User 4df9fb85ce
06-06-2014 22:17:00
Hello,
I've been working with a set of molecules without coordinates in CML format. This dataset contains both SMILES and CML files for each molecule, but the problem is that Marvin treats some stereocenters in such CML files differently when comparing it to other cheminformatics packages. In may dataset the CML and SMILES fields should be the same, but Marvin treats them differently. I tried to localize the problem and found that atom ordering in CML influences stereocenter parity by some reason.
I took the following CML file:
<?xml version="1.0" ?>
<cml>
<molecule>
<atomArray>
<atom id="a0" elementType="C"/>
<atom id="a1" elementType="C"/>
<atom id="a2" elementType="C" isotope="13" isotopeNumber="13">
<atomParity atomRefs4="a3 a1 a4 a2">1</atomParity>
</atom>
<atom id="a3" elementType="C"/>
<atom id="a4" elementType="C" isotope="14" isotopeNumber="14">
<atomParity atomRefs4="a2 a8 a7 a4">1</atomParity>
</atom>
<atom id="a5" elementType="N"/>
<atom id="a6" elementType="C"/>
<atom id="a7" elementType="O"/>
<atom id="a8" elementType="C"/>
<atom id="a9" elementType="O"/>
</atomArray>
<bondArray>
<bond atomRefs2="a0 a1" order="1"/>
<bond atomRefs2="a1 a2" order="1"/>
<bond atomRefs2="a2 a3" order="1"/>
<bond atomRefs2="a3 a5" order="1"/>
<bond atomRefs2="a5 a6" order="1"/>
<bond atomRefs2="a6 a7" order="1"/>
<bond atomRefs2="a7 a4" order="1"/>
<bond atomRefs2="a2 a4" order="1"/>
<bond atomRefs2="a4 a8" order="1"/>
<bond atomRefs2="a8 a9" order="2"/>
</bondArray>
</molecule>
</cml>
In that file I changed order for atoms a7 and a8. From
<atom id="a7" elementType="O"/>
<atom id="a8" elementType="C"/>
<atom id="a8" elementType="C"/>
<atom id="a7" elementType="O"/>
Marvin gave me two different molecules: {mol_order1.png} and {mol_order2.png}
I compared Marvin results with OpenBabel and Indigo, and they both produces the same SMILES and Image for this molecules:
CC[13C@@H]1CNCO[14C@@H]1C=O
Marvin produces two different molecules for {mol_order1.cml} and {mol_order2.cml}:
CC[13C@@H]1CNCO[14C@H]1C=O
CC[13C@@H]1CNCO[14C@@H]1C=O
I looked at the CML specification, but couldn't find anything that can explain differences in these CML molecules.
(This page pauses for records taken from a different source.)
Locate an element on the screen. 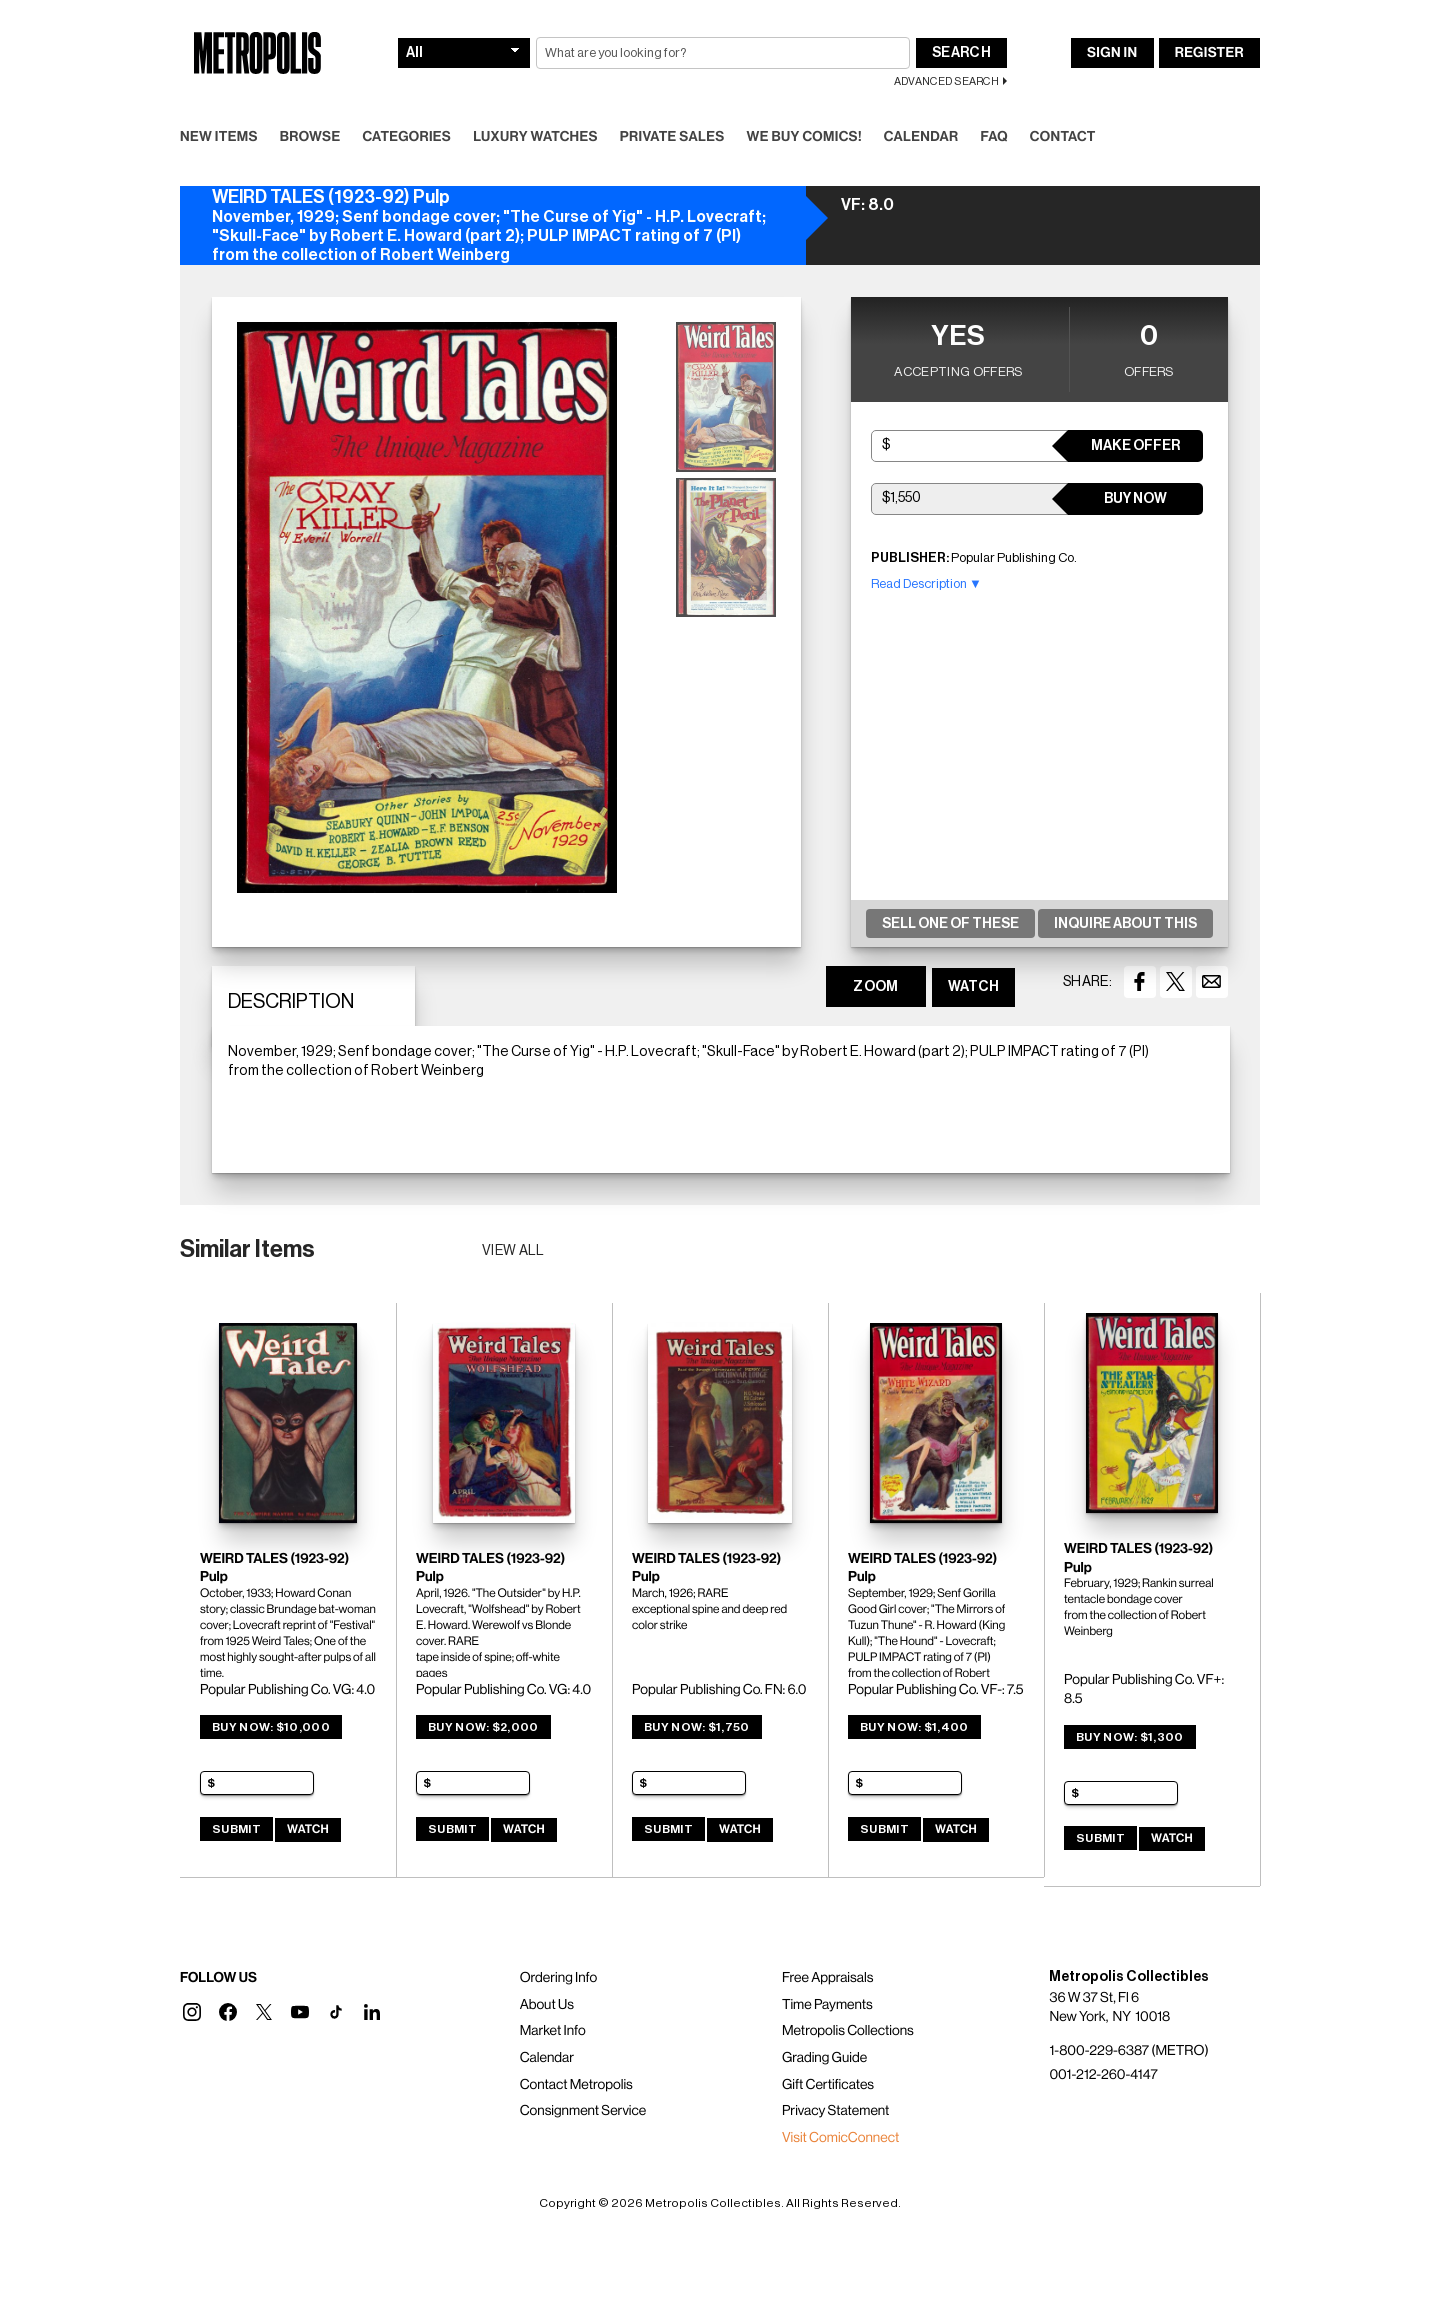  Ordering Info is located at coordinates (558, 1978).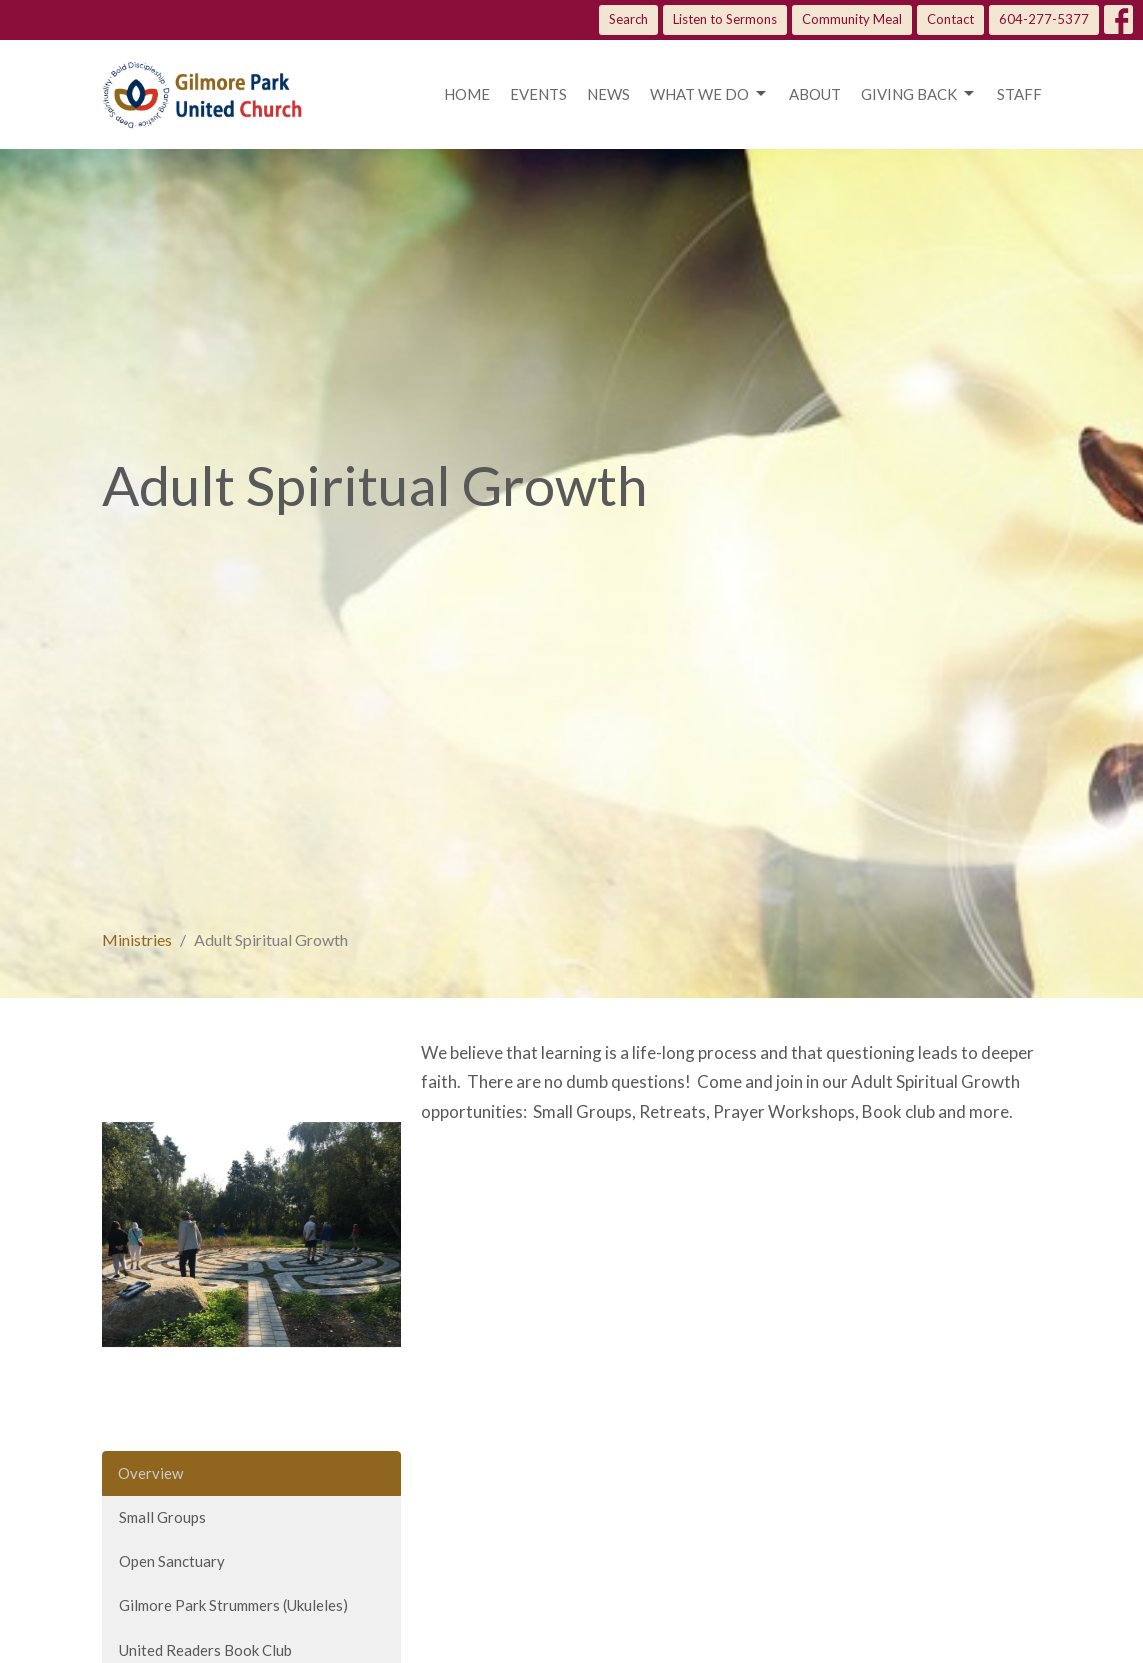 Image resolution: width=1143 pixels, height=1663 pixels. I want to click on Ministries, so click(137, 939).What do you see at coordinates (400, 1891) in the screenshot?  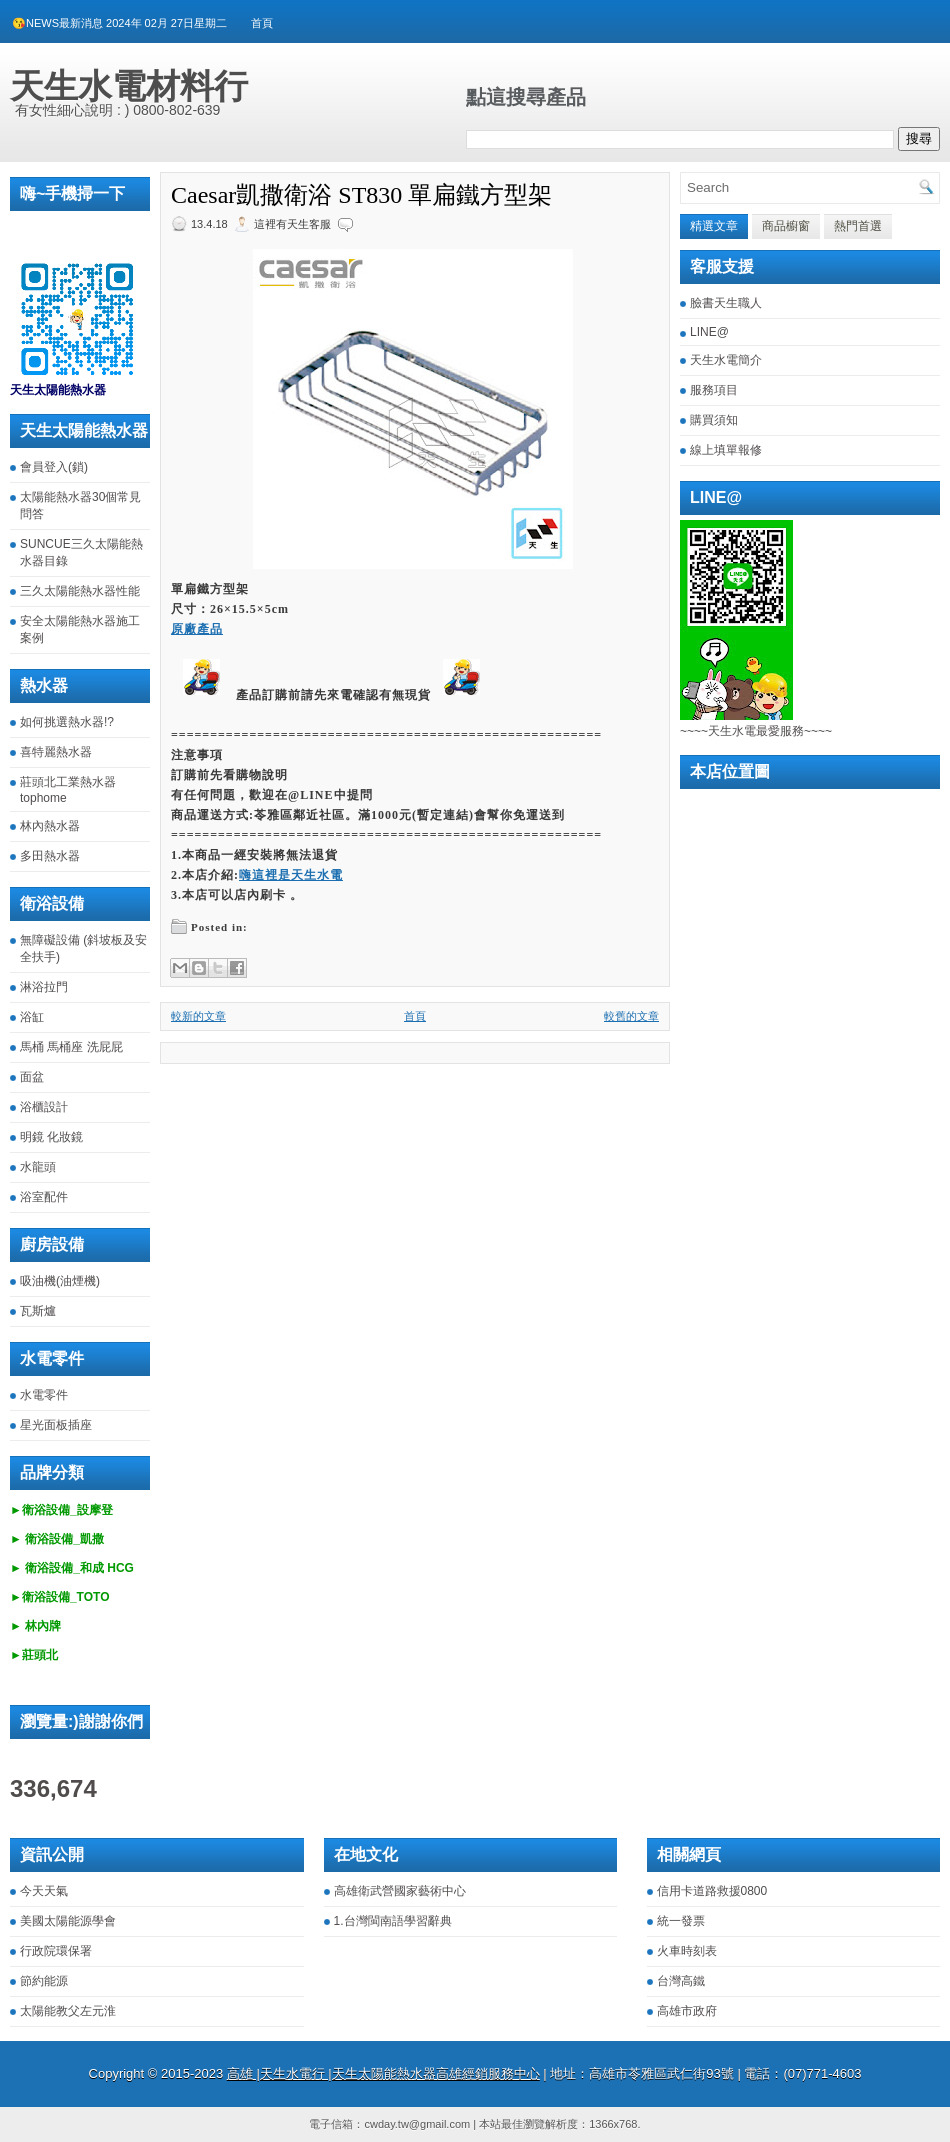 I see `高雄衛武營國家藝術中心` at bounding box center [400, 1891].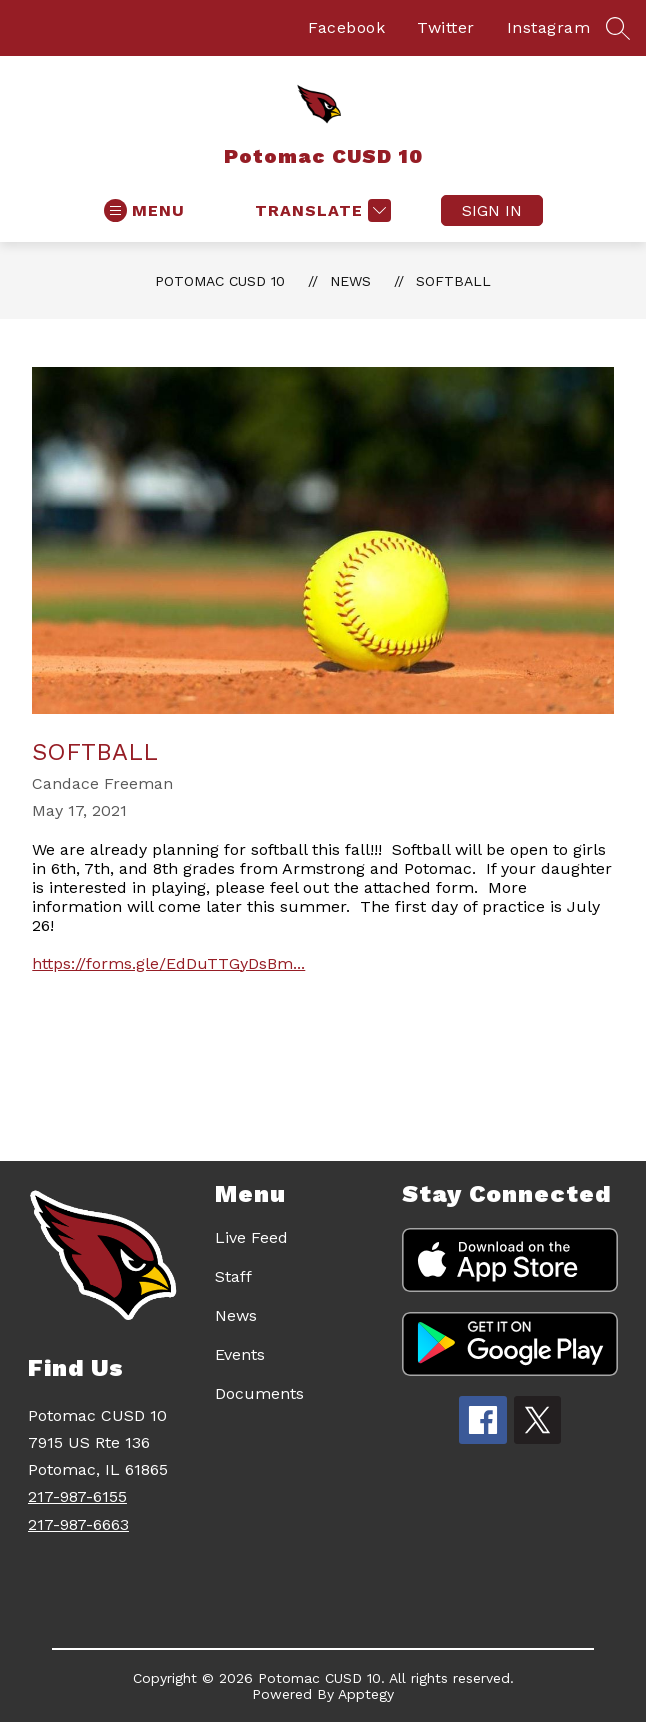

Could you check if this is a bug?
PS: I found a remark in your documentation about CML: http://www.chemaxon.com/marvin/help/formats/cml-doc.html
Attention: When a cml file containing parity information is imported to Marvin older than 5.8, the parity information will be displayed wrongly!
I'm using Marvin 6.3, but it seems that the parity information is displayed wrongly. Or did you assume that the version less than 5.8 worked as I expect to be correct, but you realized that is a bug. If so, then could you explain why the molecules {mol_order1.cml} and {mol_order2.cml} are different?
Best regards,
Michael